A couple of people mutter some sort of greeting, but everyone else is sitting anxiously, waiting for the ax to fall. A free ride to Holsom in exchange for our promise to try our best was too good to be true, and without exchanging a word, it’s obvious that everyone in here is expecting the worst.

“I know we’ve typically met one-on-one to discuss your cooperation credits, but this year we have a special PPP ten-year anniversary project, and we need everyone here to work together to see it succeed.”

There’s an expectant pause, like he’s waiting for us to applaud, but no one makes a sound.

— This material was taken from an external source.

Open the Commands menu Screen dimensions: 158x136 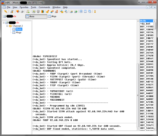(44, 7)
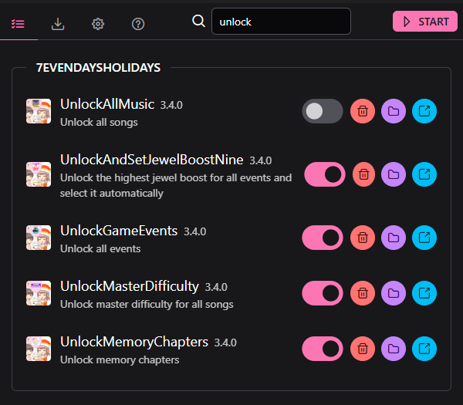463x405 pixels.
Task: Open the settings gear tab
Action: pyautogui.click(x=98, y=23)

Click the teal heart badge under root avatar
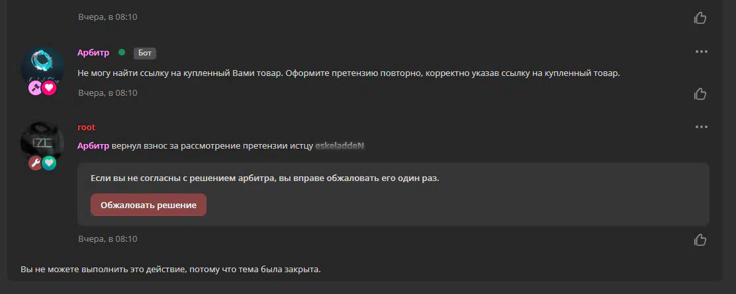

“Okay,” Jim says, still smiling. “Great. The project will have a past, present, future theme, and will hopefully help to update and re-brand the program. We’ll be creating new brochure materials for prospective students and donors, conducting interviews with program graduates and current participants, offering in-person campus tours, phone consults...”

“We’re supposed to do tours?” Wes asks, sticking his hand in the air belatedly. “I thought we were anonymous.”

“You’re not anonymous to me, Wes,” Jim says, but no one laughs. “Ahem. No one has to lead a tour if they don’t want to. Your privacy is yours to cherish, and we respect that.”

“Can I just send out donation letters like last year?” a girl in the front row asks. “I like mail.”

“You did a great job with the mailings, Nikki. We’ll see if that spot is still available for you.”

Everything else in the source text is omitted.